Sims told Dragons officials he wouldn't be comfortable looking the former players on the judiciary panel in the eye and pleading guilty to a lesser offence when he feels he has no case to answer.

The view within the St George Illawarra and NSW camps is that he has been harshly treated and is a victim of the crackdown on crusher tackles and late shots on playmakers announced last Wednesday by the NRL.

Had he pleaded guilty, Sims would be accepting that he overstepped the mark in his tackle on Morgan as the Maroons utility passed to second-rower Shane Wright just after half-time, while the Dragons believe the incident would not have attracted a charge a week earlier.

Sims is expected to argue that the tackle was not "late and high", as Cowboys coach Paul Green declared after the match at WIN Stadium last Friday night, and that he wrapped his arms around Morgan as he made contact from the left side of the North Queensland playmaker.

He is also likely to point out that neither referee Henry Perenara or senior review official Jared Maxwell considered the tackle to be worthy of any on-field action, and St George Illawarra received a scrum feed for a forward pass after a long delay while Morgan was assessed.

However, Sims wouldn't be the first player suspended over an incident that was cleared by match officials as Sydney Roosters prop Jared Waerea-Hargreaves was recently found guilty of a grade one dangerous contact for a tackle on Newcastle's Kalyn Ponga that escaped any on-field action.

North Queensland players did not appear to take issue with Sims after the tackle but Green said at the post-match press conference that it was the type of incident which the NRL competition committee, of which he is a member, wanted to stamp out.

St George Illawarra coach Paul McGregor was furious with Green's comments and the Dragons are perplexed that Sims has been charged while no action was taken over a tackle earlier in the season which left five-eighth Corey Norman with a fractured cheekbone.

It is understood that the match review committee viewed at least one camera angle which shows the left shoulder of Sims coming into contact with Morgan's head and that will be submitted as evidence at the tribunal hearing.

Any attempt to seek a downgrade from the grade 2 charge if Sims is found guilty will be countered by the fact that Morgan was unable to return to the match after failing a HIA for concussion, as injury is taken into account when determining grading.

The NRL last week instructed the match review committee to apply a higher grading to tackles deemed to be "forceful and unnecessary" than in the past and Sims was the first serious charge since the edict.

Blues coach Brad Fittler said: "I know they are trying to make a stance in the game and everyone understands the stance but I am just not sure this is the tackle where they need to do it".

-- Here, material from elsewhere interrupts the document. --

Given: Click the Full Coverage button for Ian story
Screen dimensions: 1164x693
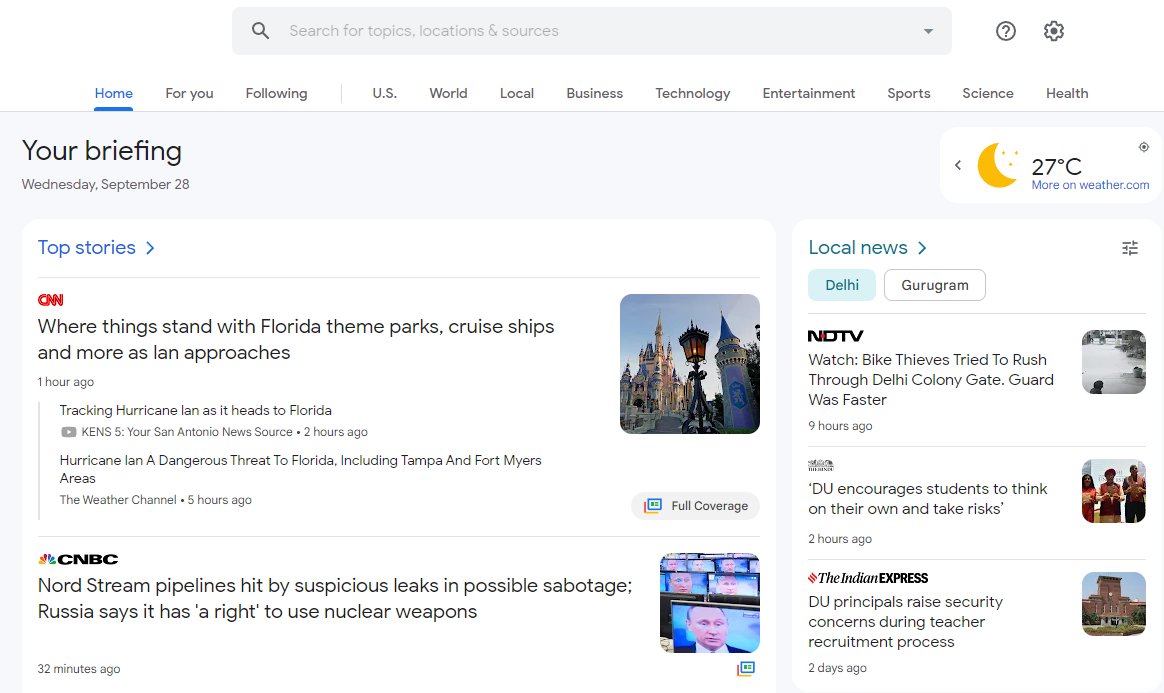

Dragons teammates were confused by the charge as they believe Sims did nothing wrong and it would mean a change to the interpretation of a late tackle if he is found guilty.

"Usually you see an arm coming up but his arm is low and it is just unfortunate to be honest. I thought he did everything right," centre Tim Lafai said.

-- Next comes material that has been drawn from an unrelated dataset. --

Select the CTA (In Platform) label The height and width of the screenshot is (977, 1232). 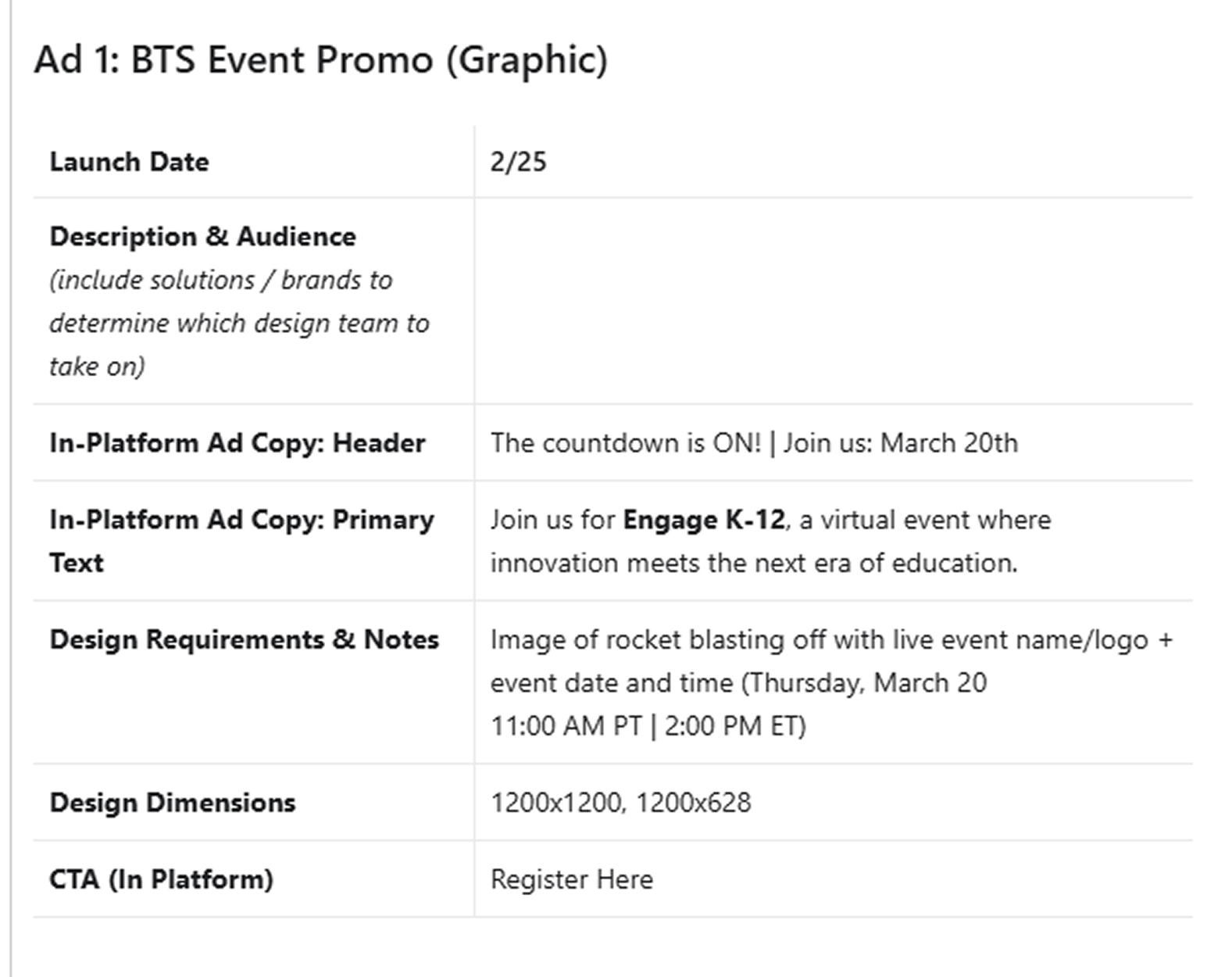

"That's what the coaches want their back-rowers or their forwards to do. That is just how Tariq plays. He is aggressive and that is why he is in Origin. That's what he brings.

"Hopefully they can prove his case because he did everything right. It is just unfortunate because Morgan is falling as he passes. It wasn't even late too, so I just wish him all the best."

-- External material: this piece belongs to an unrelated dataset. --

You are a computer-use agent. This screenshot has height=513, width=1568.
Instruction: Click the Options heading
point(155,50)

St George Illawarra captain Cameron McInness said: "I don't understand it and I don't understand it for two reasons; firstly, if it was that bad why wasn't it dealt with on the field and secondly, I understand what the game is trying to do in terms of safety but we don't play a safe game.

"I am sorry for the mums and dads, and other family members who have their kids playing but it's a tough game and that is why we play and that is why I love it so hopefully he gets off."